图1 对照组的FF图、QSM图及R2*图

图2 冷刺激组的FF图、QSM图及R2*图

2.2 不同组间磁共振参数数值比较 冷刺激组的R2*值、QSM值明显低于对照组，差异有统计学意义(P<0.01)。见表1。

表1 不同组间各参数测量结果比较

2.3 免疫组化染色结果 冷刺激组可见大量阳性表达颗粒，对照组可见弱阳性，见图3。UCP-1在对照组和冷刺激条件下均可见到高密度的胞质染色，部分由于冷刺激的BAT中脂质含量明显降低，使总胞质UCP-1含量有所升高所致。对照组的UCP-1半定量值为478.46±446.14，冷刺激组为1 762.15±1 005.74，组间比较差异有统计学意义(P<0.05)。

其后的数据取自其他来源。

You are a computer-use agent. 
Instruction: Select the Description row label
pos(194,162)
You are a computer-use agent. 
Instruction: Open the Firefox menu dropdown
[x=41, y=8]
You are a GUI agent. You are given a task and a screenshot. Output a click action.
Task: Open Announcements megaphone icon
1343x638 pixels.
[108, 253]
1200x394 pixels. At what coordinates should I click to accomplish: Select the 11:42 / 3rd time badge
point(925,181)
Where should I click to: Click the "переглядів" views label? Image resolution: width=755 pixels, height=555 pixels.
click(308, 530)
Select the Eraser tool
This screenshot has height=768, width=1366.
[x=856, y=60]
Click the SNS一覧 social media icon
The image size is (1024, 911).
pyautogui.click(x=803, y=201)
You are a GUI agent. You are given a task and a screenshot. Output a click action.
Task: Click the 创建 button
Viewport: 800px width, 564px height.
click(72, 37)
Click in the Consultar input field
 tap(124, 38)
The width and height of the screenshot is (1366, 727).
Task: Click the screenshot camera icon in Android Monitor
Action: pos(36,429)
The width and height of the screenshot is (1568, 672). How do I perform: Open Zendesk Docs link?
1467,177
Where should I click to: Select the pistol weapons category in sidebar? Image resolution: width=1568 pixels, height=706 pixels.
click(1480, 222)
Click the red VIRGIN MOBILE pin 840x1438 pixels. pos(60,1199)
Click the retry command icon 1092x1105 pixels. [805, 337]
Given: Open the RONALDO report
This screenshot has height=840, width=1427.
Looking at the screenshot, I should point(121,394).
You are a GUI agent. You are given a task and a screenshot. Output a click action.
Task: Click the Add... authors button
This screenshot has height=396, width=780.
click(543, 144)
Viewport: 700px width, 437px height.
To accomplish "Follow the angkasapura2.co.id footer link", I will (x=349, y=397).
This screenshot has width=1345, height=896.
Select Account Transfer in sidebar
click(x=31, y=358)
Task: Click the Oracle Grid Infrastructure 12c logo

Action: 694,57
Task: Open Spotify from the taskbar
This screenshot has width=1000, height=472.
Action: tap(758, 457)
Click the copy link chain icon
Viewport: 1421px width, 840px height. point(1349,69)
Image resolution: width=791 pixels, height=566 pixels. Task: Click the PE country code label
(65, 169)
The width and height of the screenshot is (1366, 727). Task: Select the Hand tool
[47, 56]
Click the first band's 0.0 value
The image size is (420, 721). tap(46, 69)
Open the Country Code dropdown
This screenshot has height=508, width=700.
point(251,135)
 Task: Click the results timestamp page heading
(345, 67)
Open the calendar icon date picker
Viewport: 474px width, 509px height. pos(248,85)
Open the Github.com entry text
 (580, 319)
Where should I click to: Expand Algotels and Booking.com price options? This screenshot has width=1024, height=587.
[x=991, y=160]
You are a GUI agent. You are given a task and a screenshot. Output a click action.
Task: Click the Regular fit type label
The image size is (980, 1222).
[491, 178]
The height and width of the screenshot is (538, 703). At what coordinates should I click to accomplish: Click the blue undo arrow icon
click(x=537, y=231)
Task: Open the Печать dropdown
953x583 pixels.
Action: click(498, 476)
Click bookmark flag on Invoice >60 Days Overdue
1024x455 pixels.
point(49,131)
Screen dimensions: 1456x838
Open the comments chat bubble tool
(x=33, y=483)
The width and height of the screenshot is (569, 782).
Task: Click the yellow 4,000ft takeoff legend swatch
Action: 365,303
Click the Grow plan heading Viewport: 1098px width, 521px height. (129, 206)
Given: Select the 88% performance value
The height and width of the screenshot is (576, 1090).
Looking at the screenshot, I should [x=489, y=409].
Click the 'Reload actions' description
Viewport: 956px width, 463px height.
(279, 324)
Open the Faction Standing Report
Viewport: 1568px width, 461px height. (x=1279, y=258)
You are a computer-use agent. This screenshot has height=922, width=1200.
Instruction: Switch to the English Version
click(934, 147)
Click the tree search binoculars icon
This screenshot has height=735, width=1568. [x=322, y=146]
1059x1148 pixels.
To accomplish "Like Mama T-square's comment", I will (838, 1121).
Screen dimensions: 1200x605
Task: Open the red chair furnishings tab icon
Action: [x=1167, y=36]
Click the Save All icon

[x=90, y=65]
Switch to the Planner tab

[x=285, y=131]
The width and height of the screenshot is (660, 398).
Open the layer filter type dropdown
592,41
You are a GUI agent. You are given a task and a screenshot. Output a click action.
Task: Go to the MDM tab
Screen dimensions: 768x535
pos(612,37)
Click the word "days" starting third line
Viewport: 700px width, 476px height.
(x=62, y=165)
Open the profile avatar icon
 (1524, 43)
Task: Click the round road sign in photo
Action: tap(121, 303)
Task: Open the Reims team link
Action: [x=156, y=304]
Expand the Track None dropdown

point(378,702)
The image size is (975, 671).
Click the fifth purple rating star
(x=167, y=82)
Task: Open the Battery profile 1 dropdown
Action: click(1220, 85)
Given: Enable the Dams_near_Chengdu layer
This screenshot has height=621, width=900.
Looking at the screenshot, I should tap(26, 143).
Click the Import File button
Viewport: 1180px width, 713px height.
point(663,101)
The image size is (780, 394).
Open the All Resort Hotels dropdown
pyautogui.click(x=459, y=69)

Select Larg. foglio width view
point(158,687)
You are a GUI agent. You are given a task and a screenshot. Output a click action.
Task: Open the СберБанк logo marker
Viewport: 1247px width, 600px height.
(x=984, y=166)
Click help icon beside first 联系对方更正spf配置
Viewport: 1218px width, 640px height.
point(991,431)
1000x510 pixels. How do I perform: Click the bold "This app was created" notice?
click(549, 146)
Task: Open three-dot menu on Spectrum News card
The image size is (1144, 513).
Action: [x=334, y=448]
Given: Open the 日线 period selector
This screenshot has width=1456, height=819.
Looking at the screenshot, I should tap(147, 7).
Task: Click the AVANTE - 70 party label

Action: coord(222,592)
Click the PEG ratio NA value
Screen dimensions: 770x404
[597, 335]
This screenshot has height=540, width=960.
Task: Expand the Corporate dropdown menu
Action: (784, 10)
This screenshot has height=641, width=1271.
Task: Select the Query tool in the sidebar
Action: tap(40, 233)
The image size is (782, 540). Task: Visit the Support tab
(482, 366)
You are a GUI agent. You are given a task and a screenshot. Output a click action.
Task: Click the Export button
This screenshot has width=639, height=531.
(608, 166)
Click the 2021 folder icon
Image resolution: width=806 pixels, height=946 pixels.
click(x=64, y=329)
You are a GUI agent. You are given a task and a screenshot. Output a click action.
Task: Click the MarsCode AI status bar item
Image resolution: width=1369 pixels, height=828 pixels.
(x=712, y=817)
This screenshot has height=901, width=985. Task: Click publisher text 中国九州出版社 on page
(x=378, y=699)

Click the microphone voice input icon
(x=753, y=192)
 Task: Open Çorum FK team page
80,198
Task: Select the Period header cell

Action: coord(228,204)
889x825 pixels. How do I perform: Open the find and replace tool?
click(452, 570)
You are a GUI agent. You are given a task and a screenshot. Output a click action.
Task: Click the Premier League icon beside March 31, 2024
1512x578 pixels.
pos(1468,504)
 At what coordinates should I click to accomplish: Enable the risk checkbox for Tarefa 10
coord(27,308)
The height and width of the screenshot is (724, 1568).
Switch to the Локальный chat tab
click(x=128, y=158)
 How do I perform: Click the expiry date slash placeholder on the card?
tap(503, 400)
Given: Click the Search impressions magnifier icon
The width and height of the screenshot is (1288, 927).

图3 两组的UCP-1免疫组织化学染色图(×200)

3 讨论

QSM能够较准确、真实地反映组织磁化率的空间分布情况，已经很好地应用于量化大脑和肝脏内的铁沉积[8-10]、鉴别钙化和出血[11]以及评估脊柱的骨质疏松[12]。QSM值的变化受顺磁性物质铁的积累、顺磁离子氧化态和抗磁性物质的共同影响。在本项研究中，我们根据MR定量参数(QSM值、R2*值)的差异区分BAT的代谢状态，并结合组织学分析来评估QSM作为这些过程的潜在生物标记的可能性。

BAT的数量增多或活性增加是治疗肥胖、糖尿病等代谢性疾病的关键因素。然而，BAT在人体内数量有限且分散，因此BAT代谢活性的测定至关重要。BAT中存在大量富含铁的线粒体，铁是人体内非常重要的一种微量元素，在机体的氧气运输和细胞的有氧代谢过程发挥着巨大作用，铁亦是构成电子传递链的线粒体内膜复合物的基本成分，因此在能量代谢中是必需的。已知将实验动物置于低温环境中将导致BAT的细胞和组织发生改变，激活后的BAT代谢活性增加，脂肪含量降低、线粒体内铁含量及耗氧量增加(脱氧血红蛋白)[13-15]，因此先前很多研究者利用这些生理特性，多采用通过测量FF和R2*(1/T2*)的方法来定量BAT，但由于肩胛区BAT和白色脂肪常常混合存在，FF体现的可能是两者混合的脂肪区域的总体脂肪分数，且相对脂肪细胞本身的大小MR所用体素大的原因，仅用BAT的FF作为绝对或者单一评估BAT代谢活性的指标是不准确的；另一种磁共振参数是R2*，该参数对铁的存在也很敏感，然而在磁化率差异较大的组织界面(如空气与软组织、颅底骨气交界处)以及一些微观结构的检测时，R2*受影响较大，R2*亦与磁场强度有关，在高场强下信号衰减快，因此会导致测量不准确。有学者[16]利用R2*对人体锁骨上区域BAT的代谢活性进行评估，发现R2*不仅受到线粒体中铁的影响，而且还受到组织灌注变化的影响，R2*值在这个过程中是动态变化的[17]，而且可重复性差，因此R2*的测量可能不足以准确地可靠地量化BAT的代谢活性。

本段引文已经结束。